_Exercise requirements_
Please copy out all of the records below, line for line, with nothing changed.

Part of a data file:
↓
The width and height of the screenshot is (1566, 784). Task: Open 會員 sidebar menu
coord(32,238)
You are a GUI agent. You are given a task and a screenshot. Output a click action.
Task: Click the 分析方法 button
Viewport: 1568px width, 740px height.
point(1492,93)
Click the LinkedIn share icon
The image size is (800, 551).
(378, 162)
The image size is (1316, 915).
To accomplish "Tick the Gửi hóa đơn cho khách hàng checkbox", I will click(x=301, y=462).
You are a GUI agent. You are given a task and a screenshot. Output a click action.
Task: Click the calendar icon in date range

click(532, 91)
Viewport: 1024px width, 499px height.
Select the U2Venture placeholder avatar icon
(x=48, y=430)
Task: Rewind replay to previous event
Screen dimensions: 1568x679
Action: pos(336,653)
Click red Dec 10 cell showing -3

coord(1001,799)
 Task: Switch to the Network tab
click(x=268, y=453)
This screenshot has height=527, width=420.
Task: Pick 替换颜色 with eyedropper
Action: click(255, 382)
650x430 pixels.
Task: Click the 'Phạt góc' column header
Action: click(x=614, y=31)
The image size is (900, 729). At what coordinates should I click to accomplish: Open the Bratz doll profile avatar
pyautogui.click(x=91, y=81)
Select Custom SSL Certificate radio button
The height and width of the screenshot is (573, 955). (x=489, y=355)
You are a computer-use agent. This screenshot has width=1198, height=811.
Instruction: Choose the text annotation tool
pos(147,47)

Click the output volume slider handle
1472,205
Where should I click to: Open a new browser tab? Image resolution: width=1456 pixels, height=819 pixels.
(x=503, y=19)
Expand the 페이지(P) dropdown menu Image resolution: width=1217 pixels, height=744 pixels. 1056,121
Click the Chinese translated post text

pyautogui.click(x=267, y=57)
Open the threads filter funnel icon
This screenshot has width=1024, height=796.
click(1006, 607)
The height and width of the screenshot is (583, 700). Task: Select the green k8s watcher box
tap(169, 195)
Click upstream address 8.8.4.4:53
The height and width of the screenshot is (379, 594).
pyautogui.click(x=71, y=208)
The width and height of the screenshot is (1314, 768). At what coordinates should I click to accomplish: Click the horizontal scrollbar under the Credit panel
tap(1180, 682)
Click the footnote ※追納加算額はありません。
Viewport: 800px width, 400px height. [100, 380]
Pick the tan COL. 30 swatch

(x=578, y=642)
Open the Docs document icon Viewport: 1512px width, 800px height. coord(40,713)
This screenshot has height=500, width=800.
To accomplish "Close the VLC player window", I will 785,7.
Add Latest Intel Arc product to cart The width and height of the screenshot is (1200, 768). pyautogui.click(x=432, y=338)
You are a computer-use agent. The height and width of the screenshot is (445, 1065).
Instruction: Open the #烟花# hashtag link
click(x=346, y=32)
↑
_Complete response_
The width and height of the screenshot is (1566, 784). Task: Open 會員 sidebar menu
coord(32,238)
You are a GUI agent. You are given a task and a screenshot. Output a click action.
Task: Click the 分析方法 button
Viewport: 1568px width, 740px height.
point(1492,93)
Click the LinkedIn share icon
The image size is (800, 551).
(378, 162)
The image size is (1316, 915).
To accomplish "Tick the Gửi hóa đơn cho khách hàng checkbox", I will click(x=301, y=462).
You are a GUI agent. You are given a task and a screenshot. Output a click action.
Task: Click the calendar icon in date range

click(532, 91)
Viewport: 1024px width, 499px height.
Select the U2Venture placeholder avatar icon
(x=48, y=430)
Task: Rewind replay to previous event
Screen dimensions: 1568x679
Action: pos(336,653)
Click red Dec 10 cell showing -3

coord(1001,799)
 Task: Switch to the Network tab
click(x=268, y=453)
This screenshot has height=527, width=420.
Task: Pick 替换颜色 with eyedropper
Action: click(255, 382)
650x430 pixels.
Task: Click the 'Phạt góc' column header
Action: click(x=614, y=31)
The image size is (900, 729). At what coordinates should I click to accomplish: Open the Bratz doll profile avatar
pyautogui.click(x=91, y=81)
Select Custom SSL Certificate radio button
The height and width of the screenshot is (573, 955). (x=489, y=355)
You are a computer-use agent. This screenshot has width=1198, height=811.
Instruction: Choose the text annotation tool
pos(147,47)

Click the output volume slider handle
1472,205
Where should I click to: Open a new browser tab? Image resolution: width=1456 pixels, height=819 pixels.
(x=503, y=19)
Expand the 페이지(P) dropdown menu Image resolution: width=1217 pixels, height=744 pixels. 1056,121
Click the Chinese translated post text

pyautogui.click(x=267, y=57)
Open the threads filter funnel icon
This screenshot has width=1024, height=796.
click(1006, 607)
The height and width of the screenshot is (583, 700). Task: Select the green k8s watcher box
tap(169, 195)
Click upstream address 8.8.4.4:53
The height and width of the screenshot is (379, 594).
pyautogui.click(x=71, y=208)
The width and height of the screenshot is (1314, 768). At what coordinates should I click to accomplish: Click the horizontal scrollbar under the Credit panel
tap(1180, 682)
Click the footnote ※追納加算額はありません。
Viewport: 800px width, 400px height. [100, 380]
Pick the tan COL. 30 swatch

(x=578, y=642)
Open the Docs document icon Viewport: 1512px width, 800px height. coord(40,713)
This screenshot has height=500, width=800.
To accomplish "Close the VLC player window", I will 785,7.
Add Latest Intel Arc product to cart The width and height of the screenshot is (1200, 768). pyautogui.click(x=432, y=338)
You are a computer-use agent. The height and width of the screenshot is (445, 1065).
Instruction: Open the #烟花# hashtag link
click(x=346, y=32)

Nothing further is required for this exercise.